Required work = Would you retype exactly the lines from the one containing "守重建設の５つの特徴 (66, 1005)" through the last line of the records below, and nothing else?

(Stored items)

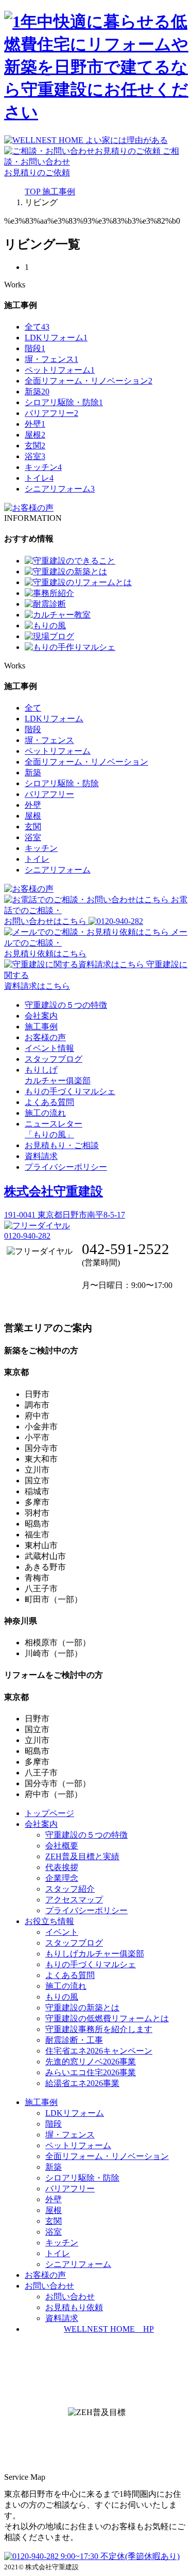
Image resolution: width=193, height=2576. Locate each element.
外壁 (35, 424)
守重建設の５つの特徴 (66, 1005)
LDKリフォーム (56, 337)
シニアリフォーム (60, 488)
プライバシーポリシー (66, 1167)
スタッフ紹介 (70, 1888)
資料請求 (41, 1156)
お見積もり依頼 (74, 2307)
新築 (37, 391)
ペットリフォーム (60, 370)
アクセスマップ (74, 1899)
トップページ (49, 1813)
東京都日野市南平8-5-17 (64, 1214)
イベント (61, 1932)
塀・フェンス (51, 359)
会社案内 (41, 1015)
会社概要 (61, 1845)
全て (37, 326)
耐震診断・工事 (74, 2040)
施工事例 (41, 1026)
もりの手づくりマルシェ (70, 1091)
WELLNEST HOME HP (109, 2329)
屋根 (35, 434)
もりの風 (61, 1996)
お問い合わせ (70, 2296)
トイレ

Result of this task =
守重建設の５つの特徴 (66, 1005)
LDKリフォーム (56, 337)
シニアリフォーム (60, 488)
プライバシーポリシー (66, 1167)
スタッフ紹介 (70, 1888)
資料請求 (41, 1156)
お見積もり依頼 (74, 2307)
新築 (37, 391)
ペットリフォーム (60, 370)
アクセスマップ (74, 1899)
トップページ (49, 1813)
東京都日野市南平8-5-17 (64, 1214)
イベント (61, 1932)
塀・フェンス (51, 359)
会社案内 (41, 1015)
会社概要 (61, 1845)
全て (37, 326)
耐震診断・工事 (74, 2040)
施工事例 (41, 1026)
もりの手づくりマルシェ (70, 1091)
WELLNEST HOME HP (109, 2329)
屋根 (35, 434)
もりの風 (61, 1996)
お問い合わせ (70, 2296)
トイレ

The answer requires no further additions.